# Brano da leggere
┌──

Nel mio cuore nessuna croce manca
Il 23 Novembre 1961 i due equipaggi dell’aereonautica italiana avrebbero esaurito il loro compito in Kongo e sarebbero ritornati nel suolo patrio.La mattina di sabato 11 novembre 1961 i due aerei decollano dalla capitale Leopoldville per portare rifornimento alla piccola guarnigione malese dell’ONU che controlla l’aeroporto poco lontano da Kindu, ai margini della foresta equatoriale.

└──

# Dati
┌──

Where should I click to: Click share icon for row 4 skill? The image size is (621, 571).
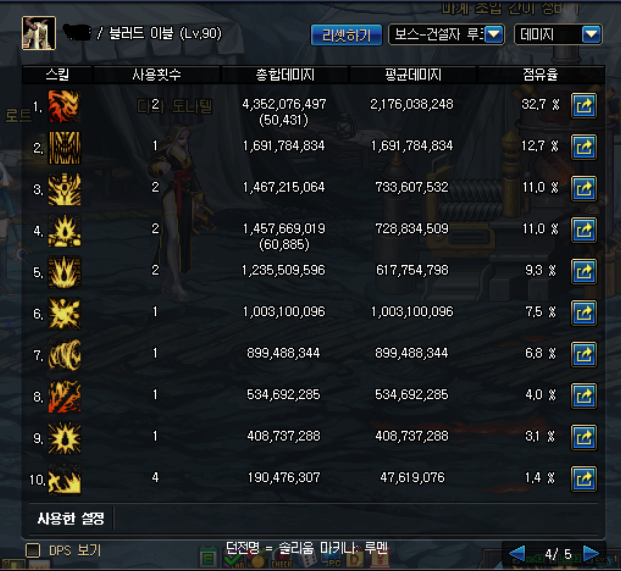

└──
┌──

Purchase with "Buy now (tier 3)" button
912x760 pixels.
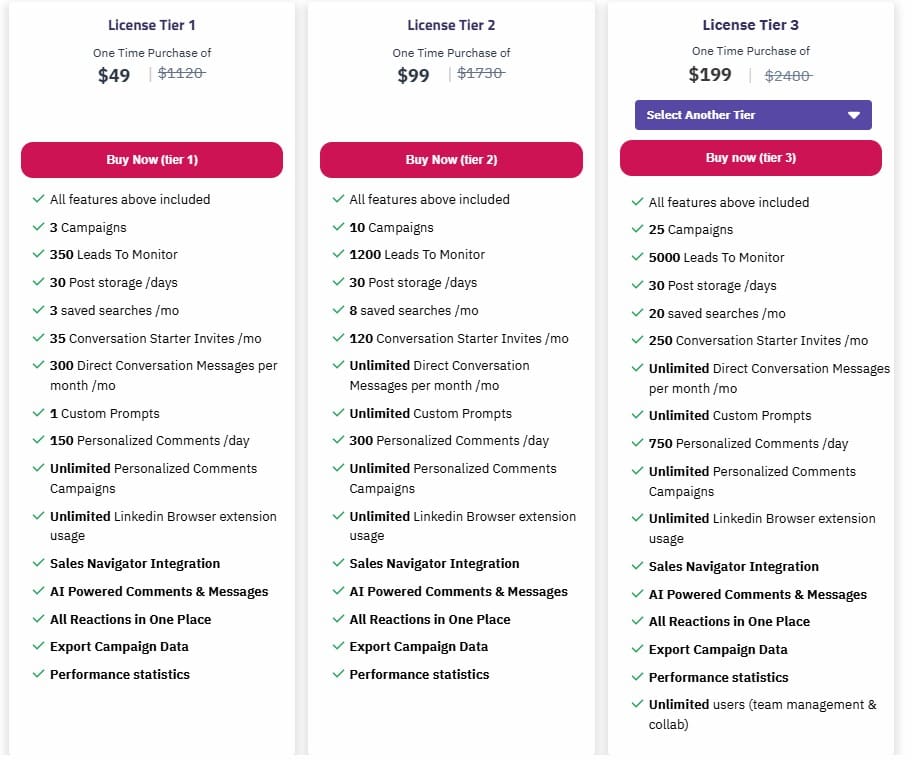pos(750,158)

└──
┌──

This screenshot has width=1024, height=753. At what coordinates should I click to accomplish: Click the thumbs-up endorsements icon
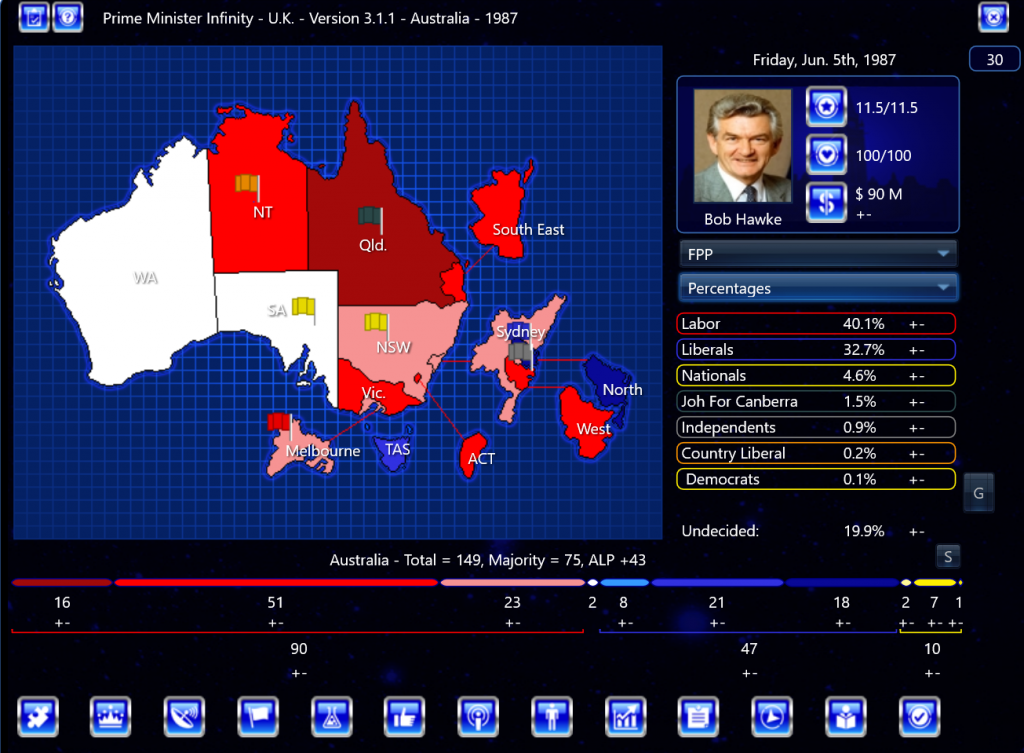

└──

# Esercizio proposto
Per favore, modifica il brano da leggere nel tratto che parte da "Nel mio cuore" e prosegue fino a "della foresta equatoriale.", mettendo "unità" al posto di "guarnigione". I record non hanno alcun legame con il brano.

# Risposta completa
Nel mio cuore nessuna croce manca
Il 23 Novembre 1961 i due equipaggi dell’aereonautica italiana avrebbero esaurito il loro compito in Kongo e sarebbero ritornati nel suolo patrio.La mattina di sabato 11 novembre 1961 i due aerei decollano dalla capitale Leopoldville per portare rifornimento alla piccola unità malese dell’ONU che controlla l’aeroporto poco lontano da Kindu, ai margini della foresta equatoriale.